──────── Extracted information ────────

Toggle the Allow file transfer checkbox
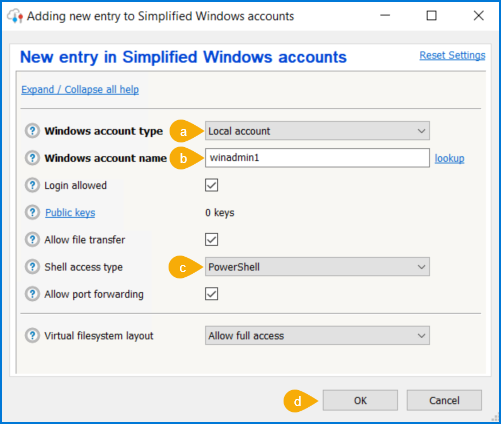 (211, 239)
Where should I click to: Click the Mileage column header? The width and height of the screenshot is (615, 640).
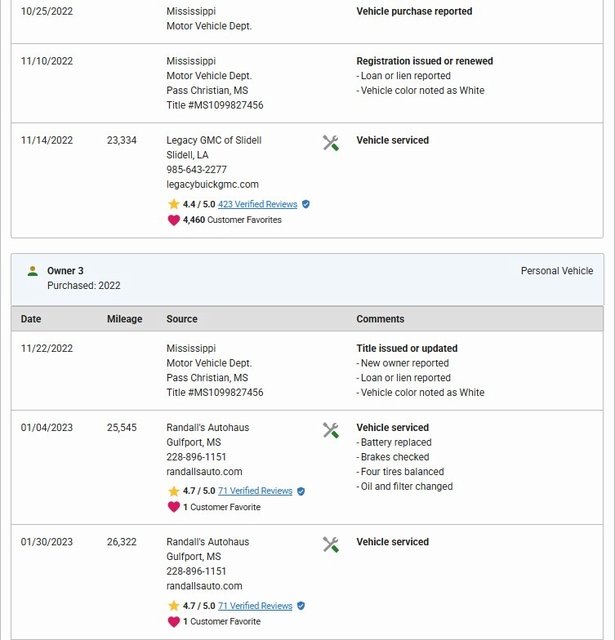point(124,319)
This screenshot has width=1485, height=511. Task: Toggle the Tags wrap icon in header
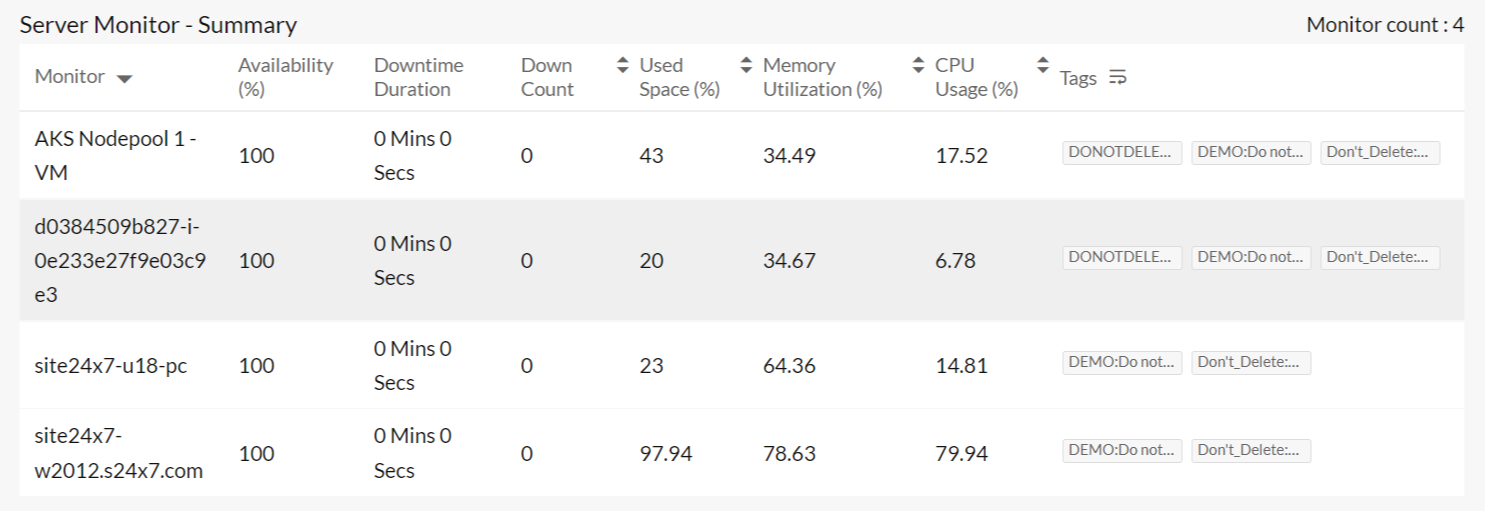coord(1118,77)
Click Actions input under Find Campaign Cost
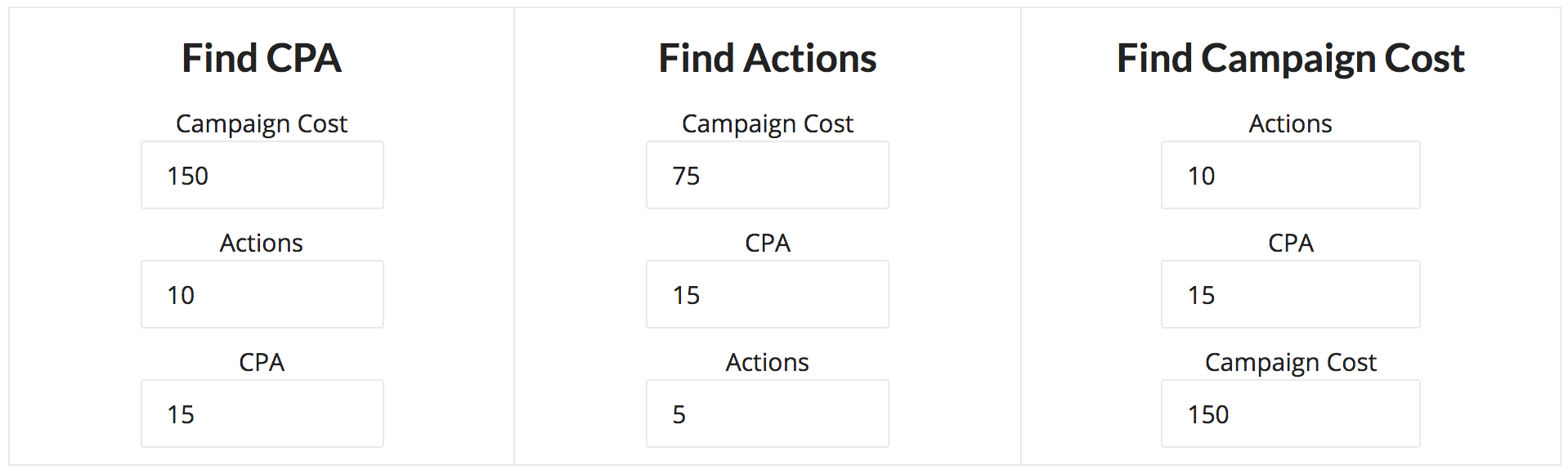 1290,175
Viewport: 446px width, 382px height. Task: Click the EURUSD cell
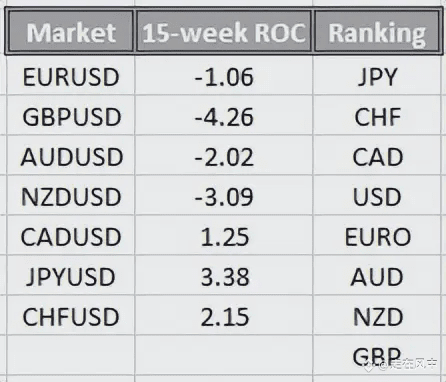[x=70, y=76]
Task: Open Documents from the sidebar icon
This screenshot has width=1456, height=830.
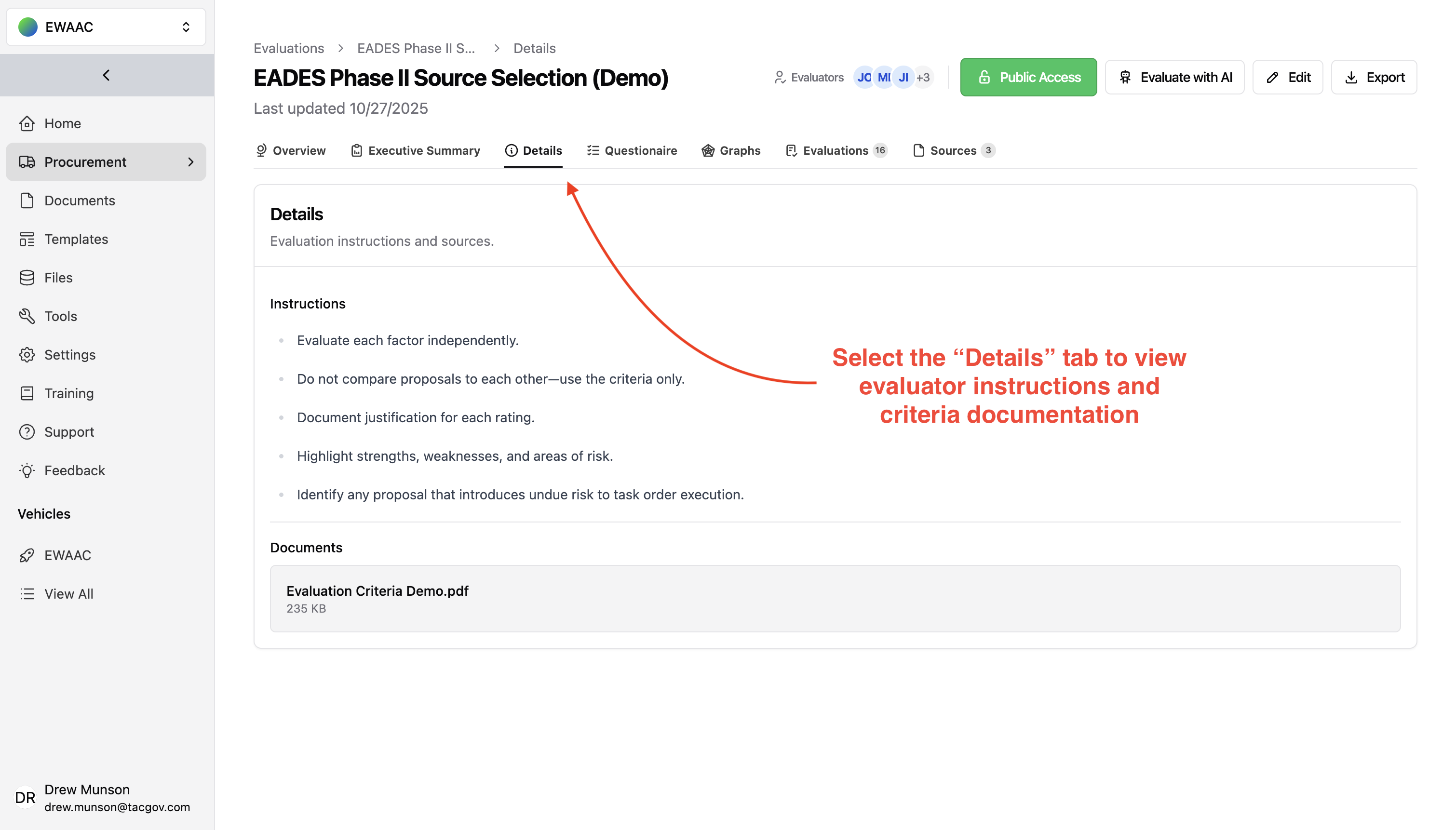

────────

■ **What is required**:
Exact repetition of the data is needed, with no images retained.

■ **Written response**:
Toggle the Allow file transfer checkbox
 (211, 239)
Where should I click to: Click the Mileage column header? The width and height of the screenshot is (615, 640).
point(124,319)
This screenshot has width=1485, height=511. Task: Toggle the Tags wrap icon in header
coord(1118,77)
Click Actions input under Find Campaign Cost
 1290,175
Viewport: 446px width, 382px height. Task: Click the EURUSD cell
[x=70, y=76]
Task: Open Documents from the sidebar icon
This screenshot has width=1456, height=830.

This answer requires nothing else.